As the rejections come in while I revise my YA historical fiction, I wondered if writers ever resubmitted a query with the same agent even after an initial rejection. I don't know the rules--written or unwritten. Would resubmitting immediately earmark me as that guy. Blacklisted across the publishing industry because I acted like the high school boy who couldn't take rejection from the girl of his dreams.
Isn't a rejection email more than enough of a hint? If I queried an agent a second time after making significant changes to my manuscript, would friends of these literary agents start hanging out by my locker, or car, to tell me, "beat it, she's not interested."
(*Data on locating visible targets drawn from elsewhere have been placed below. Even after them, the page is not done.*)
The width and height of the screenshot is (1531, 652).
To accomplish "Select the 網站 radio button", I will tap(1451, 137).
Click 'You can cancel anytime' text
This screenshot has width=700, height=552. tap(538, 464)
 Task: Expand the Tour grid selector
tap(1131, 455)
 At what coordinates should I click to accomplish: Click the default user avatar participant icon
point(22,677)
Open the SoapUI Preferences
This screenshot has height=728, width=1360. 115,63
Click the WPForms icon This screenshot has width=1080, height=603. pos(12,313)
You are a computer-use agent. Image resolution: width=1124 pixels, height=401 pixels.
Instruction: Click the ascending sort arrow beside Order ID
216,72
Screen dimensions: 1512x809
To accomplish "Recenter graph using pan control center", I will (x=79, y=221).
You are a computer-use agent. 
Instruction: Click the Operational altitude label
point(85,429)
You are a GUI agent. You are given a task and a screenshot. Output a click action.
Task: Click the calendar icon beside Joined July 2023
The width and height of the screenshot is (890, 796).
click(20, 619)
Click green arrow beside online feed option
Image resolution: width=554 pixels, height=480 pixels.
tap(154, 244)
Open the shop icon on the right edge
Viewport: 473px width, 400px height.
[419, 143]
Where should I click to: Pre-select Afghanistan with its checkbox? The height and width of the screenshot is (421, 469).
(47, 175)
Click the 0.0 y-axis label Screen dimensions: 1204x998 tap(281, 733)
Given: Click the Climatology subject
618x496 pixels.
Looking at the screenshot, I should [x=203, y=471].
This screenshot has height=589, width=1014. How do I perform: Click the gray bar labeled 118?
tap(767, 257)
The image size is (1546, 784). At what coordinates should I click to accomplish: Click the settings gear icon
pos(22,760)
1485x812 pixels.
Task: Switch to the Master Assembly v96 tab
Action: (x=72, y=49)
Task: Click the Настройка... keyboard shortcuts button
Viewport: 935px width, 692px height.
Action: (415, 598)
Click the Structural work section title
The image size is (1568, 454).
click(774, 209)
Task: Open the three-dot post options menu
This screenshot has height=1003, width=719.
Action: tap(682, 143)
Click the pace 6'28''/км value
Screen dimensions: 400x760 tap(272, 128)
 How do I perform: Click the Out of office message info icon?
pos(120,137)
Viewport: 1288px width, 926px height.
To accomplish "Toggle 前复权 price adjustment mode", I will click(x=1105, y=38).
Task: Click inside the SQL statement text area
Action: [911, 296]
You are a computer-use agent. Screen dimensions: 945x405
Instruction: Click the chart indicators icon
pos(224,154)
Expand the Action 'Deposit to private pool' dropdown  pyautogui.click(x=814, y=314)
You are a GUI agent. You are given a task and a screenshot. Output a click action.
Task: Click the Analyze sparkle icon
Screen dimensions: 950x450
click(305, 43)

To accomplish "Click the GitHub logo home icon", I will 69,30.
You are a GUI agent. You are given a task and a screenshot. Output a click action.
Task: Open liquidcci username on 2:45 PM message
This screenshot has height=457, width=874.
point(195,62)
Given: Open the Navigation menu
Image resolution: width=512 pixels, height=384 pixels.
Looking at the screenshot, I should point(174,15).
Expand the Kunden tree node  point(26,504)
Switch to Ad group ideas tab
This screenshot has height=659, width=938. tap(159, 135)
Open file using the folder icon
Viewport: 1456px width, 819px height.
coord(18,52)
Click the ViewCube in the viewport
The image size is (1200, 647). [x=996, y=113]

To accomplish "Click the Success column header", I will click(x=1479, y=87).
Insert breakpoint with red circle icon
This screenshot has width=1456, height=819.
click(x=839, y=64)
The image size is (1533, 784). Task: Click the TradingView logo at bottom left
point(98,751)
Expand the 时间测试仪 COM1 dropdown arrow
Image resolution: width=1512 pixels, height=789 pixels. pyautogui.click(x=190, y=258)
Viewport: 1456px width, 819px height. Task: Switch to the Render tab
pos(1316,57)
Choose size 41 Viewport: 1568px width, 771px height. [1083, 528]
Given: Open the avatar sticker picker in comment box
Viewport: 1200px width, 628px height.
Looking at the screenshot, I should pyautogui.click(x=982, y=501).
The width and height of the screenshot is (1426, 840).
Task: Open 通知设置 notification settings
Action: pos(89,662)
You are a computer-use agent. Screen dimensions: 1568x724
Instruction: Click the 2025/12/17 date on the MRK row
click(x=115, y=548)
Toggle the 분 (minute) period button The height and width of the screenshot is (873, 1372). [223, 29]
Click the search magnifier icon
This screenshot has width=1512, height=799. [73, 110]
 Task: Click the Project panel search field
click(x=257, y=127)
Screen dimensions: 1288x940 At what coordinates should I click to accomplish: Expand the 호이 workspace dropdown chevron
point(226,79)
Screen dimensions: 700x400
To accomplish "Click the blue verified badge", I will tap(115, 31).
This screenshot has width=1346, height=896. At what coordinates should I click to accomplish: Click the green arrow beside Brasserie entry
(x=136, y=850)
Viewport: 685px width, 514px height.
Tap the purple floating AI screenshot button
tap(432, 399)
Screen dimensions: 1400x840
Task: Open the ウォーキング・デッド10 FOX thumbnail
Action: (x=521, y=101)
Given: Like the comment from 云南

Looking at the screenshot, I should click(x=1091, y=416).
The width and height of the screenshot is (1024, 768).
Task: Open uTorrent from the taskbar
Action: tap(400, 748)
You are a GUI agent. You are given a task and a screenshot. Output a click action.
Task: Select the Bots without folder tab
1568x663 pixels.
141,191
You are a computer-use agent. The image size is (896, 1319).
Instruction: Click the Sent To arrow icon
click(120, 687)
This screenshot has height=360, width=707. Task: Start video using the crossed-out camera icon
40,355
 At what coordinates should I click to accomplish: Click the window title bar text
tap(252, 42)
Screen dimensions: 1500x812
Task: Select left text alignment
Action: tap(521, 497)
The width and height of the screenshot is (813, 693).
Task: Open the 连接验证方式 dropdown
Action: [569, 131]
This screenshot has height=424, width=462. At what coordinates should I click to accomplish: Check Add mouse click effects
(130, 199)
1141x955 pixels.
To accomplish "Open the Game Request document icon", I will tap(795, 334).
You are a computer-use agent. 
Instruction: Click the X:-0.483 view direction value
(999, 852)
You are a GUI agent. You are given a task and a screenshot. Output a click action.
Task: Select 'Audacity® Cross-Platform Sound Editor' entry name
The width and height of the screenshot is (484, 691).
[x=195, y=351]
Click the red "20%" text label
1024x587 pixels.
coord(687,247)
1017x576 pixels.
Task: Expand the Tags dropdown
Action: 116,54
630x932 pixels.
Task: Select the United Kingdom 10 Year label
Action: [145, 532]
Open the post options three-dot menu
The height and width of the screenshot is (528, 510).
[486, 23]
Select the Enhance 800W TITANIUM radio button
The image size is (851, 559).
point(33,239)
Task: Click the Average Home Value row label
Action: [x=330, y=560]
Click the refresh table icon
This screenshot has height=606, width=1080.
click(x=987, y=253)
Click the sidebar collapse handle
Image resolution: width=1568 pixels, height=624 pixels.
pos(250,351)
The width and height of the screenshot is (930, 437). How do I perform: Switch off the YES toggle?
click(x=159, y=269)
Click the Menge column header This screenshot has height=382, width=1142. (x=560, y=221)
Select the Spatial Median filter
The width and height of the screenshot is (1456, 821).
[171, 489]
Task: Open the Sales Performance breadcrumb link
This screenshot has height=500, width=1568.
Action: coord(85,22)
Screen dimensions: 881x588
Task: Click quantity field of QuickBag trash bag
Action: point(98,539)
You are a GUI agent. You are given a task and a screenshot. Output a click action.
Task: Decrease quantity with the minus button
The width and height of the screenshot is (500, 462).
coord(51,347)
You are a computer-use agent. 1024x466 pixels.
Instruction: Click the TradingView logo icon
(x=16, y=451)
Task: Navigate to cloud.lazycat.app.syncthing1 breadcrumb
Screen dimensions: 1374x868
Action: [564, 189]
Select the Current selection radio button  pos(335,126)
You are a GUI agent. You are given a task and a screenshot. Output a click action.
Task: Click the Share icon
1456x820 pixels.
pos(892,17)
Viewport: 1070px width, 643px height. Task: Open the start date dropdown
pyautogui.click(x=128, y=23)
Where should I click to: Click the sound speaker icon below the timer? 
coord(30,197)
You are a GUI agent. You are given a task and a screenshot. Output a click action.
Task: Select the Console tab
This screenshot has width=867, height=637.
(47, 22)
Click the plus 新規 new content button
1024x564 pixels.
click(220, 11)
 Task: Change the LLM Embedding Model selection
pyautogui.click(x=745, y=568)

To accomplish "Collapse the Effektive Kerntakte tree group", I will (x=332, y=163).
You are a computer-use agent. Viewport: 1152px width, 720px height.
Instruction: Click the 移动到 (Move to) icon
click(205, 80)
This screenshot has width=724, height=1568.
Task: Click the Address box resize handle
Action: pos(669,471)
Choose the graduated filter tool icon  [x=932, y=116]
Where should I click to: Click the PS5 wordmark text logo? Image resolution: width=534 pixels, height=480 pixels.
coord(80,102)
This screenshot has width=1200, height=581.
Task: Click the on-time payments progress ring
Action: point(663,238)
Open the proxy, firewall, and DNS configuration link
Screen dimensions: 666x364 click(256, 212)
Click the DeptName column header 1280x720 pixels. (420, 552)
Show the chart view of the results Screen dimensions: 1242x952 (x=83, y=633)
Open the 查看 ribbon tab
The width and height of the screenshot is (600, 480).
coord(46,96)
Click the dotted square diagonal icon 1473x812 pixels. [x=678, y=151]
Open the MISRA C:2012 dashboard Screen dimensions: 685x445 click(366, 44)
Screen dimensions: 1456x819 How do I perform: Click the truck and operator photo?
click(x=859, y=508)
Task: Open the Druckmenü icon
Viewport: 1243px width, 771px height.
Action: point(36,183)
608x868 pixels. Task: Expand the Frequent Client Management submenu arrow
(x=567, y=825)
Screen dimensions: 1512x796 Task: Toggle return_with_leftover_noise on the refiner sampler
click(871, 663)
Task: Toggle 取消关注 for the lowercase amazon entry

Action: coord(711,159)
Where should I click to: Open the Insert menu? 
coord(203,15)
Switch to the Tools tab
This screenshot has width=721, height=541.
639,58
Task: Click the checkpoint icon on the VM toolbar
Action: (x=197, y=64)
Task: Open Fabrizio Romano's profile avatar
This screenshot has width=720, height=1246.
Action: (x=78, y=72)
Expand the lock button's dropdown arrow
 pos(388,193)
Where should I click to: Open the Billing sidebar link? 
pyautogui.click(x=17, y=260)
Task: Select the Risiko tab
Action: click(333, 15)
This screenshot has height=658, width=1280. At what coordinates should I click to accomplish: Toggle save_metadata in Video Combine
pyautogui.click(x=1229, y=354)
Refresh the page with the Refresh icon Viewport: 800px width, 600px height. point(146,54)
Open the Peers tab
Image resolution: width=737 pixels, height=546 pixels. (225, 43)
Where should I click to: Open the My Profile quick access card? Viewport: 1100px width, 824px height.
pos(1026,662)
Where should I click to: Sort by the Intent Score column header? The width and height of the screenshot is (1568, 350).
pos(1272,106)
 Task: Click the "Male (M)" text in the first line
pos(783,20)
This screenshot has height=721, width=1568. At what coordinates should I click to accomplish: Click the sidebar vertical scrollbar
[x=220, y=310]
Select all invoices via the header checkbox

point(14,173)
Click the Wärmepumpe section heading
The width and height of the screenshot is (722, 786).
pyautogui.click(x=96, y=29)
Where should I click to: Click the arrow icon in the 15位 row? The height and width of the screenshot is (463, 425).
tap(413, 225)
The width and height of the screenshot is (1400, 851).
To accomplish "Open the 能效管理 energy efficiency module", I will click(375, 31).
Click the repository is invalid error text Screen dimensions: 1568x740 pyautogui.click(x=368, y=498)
An answer to my question came via Twitter. I follow YA authors, literary agents, and editors on Twitter. Often, I find valuable discussions or links to useful articles on writing or publishing. Yesterday, I stumbled across the hashtag #LitChatBetsy and followed it for a few minutes. A literary agent (who happens to represent the kind of YA book I am writing) was answering questions live.
So, the lesson here is that rejection, or a temporary failure, is only permanent if you let it be permanent.
Stick with it.
As I keep working at getting better, I still have hope and a goal in sight.
P.S. Students have been reading my posts about rejections from literary agents, and one asked, "I don't mean any offense by this but were you rejected a lot in high school or something?"